BEGIN Records shown

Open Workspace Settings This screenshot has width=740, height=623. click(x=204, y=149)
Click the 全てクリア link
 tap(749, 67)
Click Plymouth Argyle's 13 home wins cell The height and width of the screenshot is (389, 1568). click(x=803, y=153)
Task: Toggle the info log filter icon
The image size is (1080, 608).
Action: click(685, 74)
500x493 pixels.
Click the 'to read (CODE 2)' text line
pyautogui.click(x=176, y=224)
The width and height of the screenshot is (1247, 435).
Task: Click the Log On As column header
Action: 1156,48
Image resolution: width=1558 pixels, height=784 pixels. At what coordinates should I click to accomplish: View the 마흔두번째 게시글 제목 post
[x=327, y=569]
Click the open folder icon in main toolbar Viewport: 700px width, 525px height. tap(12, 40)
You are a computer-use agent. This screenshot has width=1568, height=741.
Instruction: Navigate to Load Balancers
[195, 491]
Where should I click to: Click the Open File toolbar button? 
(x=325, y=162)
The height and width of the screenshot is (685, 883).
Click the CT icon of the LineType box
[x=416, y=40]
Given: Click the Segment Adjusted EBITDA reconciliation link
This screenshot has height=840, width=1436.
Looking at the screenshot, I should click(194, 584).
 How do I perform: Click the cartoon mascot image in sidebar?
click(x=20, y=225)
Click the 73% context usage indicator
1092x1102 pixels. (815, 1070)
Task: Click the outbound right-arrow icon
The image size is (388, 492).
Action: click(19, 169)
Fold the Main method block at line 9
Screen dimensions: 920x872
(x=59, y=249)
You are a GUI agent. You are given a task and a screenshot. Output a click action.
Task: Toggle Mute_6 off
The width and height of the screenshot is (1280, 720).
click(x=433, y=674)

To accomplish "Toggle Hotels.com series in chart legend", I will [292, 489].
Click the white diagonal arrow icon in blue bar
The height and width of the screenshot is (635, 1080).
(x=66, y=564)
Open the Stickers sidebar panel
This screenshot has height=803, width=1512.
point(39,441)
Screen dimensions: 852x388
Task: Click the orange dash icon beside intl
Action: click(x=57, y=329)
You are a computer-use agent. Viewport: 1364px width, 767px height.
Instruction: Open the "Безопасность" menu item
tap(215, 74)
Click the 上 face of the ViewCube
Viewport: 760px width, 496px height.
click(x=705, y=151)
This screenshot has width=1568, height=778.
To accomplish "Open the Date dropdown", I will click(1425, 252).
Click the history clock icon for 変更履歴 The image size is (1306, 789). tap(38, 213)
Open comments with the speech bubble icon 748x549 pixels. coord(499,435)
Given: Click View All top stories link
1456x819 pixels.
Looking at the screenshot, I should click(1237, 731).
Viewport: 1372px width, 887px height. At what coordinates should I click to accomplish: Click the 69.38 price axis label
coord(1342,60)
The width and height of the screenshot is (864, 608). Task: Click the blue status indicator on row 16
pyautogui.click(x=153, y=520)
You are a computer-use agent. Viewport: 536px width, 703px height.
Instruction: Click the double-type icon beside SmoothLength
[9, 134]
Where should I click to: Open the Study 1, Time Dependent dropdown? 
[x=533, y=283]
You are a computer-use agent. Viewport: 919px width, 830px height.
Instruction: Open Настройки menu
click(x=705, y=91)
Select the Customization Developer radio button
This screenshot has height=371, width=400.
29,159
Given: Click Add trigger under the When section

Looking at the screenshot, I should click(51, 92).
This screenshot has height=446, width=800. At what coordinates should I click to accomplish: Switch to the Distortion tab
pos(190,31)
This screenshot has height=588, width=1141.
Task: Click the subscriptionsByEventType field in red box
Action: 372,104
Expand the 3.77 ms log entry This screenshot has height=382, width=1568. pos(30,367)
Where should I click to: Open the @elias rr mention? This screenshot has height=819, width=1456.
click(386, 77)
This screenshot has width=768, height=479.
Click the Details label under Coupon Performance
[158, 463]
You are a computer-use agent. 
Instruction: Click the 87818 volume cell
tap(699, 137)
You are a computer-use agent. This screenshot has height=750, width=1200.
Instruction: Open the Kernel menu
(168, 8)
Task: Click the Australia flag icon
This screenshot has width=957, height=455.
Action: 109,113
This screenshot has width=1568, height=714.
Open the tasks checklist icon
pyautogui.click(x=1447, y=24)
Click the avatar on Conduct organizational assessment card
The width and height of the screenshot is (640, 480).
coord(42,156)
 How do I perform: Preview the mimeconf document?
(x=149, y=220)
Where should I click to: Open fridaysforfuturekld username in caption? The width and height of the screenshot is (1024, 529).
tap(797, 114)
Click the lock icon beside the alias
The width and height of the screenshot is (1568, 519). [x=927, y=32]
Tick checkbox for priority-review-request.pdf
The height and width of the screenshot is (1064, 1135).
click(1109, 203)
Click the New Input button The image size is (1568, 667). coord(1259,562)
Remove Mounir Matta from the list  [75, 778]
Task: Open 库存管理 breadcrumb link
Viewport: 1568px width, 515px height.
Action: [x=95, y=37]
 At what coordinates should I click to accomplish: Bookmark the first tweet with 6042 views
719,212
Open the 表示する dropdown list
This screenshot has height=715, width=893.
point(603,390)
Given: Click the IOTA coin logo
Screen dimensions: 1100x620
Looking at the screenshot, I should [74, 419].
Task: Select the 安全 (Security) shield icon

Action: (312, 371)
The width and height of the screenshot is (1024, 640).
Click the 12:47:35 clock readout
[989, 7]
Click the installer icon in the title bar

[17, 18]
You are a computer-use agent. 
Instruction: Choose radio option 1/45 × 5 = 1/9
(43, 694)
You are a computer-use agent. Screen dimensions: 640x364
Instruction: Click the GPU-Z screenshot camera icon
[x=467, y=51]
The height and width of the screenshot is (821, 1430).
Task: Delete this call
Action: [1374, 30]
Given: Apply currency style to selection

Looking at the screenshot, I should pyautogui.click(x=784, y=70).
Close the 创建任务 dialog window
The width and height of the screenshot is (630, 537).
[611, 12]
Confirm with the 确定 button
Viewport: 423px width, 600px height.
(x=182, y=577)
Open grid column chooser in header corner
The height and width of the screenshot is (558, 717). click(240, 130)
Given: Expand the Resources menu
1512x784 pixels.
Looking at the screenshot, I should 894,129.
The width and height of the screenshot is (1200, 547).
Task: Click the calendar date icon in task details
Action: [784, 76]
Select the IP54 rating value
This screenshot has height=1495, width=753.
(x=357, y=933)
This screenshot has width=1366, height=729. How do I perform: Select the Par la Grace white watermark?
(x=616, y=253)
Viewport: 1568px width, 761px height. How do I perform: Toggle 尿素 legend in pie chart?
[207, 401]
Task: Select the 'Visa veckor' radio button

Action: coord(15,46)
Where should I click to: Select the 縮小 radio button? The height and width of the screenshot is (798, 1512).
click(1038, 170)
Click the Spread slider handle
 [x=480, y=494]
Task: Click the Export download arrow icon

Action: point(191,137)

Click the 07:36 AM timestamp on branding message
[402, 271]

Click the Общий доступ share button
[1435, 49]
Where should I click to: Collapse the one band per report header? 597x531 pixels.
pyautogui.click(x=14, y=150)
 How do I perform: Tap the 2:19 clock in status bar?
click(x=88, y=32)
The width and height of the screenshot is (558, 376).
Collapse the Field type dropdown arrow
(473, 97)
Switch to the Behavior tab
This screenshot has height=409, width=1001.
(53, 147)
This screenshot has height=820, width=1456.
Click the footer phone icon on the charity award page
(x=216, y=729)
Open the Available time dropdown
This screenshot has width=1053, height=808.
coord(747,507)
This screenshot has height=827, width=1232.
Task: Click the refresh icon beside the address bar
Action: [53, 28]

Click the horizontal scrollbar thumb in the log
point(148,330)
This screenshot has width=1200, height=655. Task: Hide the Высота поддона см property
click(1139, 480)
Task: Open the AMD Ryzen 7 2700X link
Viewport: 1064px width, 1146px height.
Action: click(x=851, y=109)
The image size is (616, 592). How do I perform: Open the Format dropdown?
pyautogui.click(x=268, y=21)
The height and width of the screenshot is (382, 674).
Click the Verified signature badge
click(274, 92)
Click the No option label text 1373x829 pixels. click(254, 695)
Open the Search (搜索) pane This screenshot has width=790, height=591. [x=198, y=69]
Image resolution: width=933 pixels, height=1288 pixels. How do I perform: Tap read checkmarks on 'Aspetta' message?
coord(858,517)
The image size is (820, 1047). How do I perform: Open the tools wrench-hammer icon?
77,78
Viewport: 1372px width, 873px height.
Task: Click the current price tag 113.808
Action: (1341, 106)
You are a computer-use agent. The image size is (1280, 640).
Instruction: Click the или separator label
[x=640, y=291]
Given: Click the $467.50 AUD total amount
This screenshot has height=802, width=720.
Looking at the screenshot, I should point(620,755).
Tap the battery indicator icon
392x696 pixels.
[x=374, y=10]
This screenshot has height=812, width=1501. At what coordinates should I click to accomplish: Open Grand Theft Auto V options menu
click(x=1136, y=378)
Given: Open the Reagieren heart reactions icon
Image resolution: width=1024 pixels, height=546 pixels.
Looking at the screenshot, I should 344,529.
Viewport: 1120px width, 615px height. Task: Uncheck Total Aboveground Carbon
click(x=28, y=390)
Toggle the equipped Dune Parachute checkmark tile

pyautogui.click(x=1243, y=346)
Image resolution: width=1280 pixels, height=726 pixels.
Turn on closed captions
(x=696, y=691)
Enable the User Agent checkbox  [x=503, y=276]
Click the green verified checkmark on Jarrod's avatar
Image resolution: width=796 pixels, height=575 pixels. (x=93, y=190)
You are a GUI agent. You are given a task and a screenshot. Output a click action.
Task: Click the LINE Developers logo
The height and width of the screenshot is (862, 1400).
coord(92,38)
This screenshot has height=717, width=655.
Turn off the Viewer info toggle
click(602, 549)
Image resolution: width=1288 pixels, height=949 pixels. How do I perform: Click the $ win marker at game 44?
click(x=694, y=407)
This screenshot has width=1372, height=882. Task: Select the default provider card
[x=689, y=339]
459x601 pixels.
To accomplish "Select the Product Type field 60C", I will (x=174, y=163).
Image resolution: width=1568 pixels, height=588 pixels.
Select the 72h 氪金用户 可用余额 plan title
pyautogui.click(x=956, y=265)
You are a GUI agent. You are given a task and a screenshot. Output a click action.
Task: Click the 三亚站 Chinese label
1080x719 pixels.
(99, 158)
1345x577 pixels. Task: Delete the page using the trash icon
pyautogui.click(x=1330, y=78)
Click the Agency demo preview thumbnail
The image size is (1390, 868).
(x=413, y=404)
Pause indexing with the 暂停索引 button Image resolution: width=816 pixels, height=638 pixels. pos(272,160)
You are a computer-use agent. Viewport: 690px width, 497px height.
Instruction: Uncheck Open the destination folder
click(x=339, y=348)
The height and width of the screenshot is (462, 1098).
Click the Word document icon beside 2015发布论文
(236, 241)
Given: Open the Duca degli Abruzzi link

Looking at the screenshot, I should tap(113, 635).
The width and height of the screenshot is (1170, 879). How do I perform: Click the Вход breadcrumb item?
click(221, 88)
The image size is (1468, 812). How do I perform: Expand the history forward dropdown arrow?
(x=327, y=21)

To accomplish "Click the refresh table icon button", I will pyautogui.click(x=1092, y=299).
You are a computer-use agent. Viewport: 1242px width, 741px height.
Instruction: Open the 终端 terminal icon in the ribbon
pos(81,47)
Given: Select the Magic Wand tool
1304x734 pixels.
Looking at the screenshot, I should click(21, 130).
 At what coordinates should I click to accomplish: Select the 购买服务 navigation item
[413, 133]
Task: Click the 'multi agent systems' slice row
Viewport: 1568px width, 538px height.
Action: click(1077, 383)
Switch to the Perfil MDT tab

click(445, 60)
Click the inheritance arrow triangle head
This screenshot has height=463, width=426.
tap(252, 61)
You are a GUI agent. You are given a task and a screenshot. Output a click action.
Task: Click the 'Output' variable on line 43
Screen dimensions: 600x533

END Records shown

• _Problem details_: Referring to the material above, set down exactly the lines between the line with "Instruction: Open the 终端" and the line with "Task: Click the 'multi", inclusive, and no other lines.

• _Solved problem_:
Instruction: Open the 终端 terminal icon in the ribbon
pos(81,47)
Given: Select the Magic Wand tool
1304x734 pixels.
Looking at the screenshot, I should click(21, 130).
 At what coordinates should I click to accomplish: Select the 购买服务 navigation item
[413, 133]
Task: Click the 'multi agent systems' slice row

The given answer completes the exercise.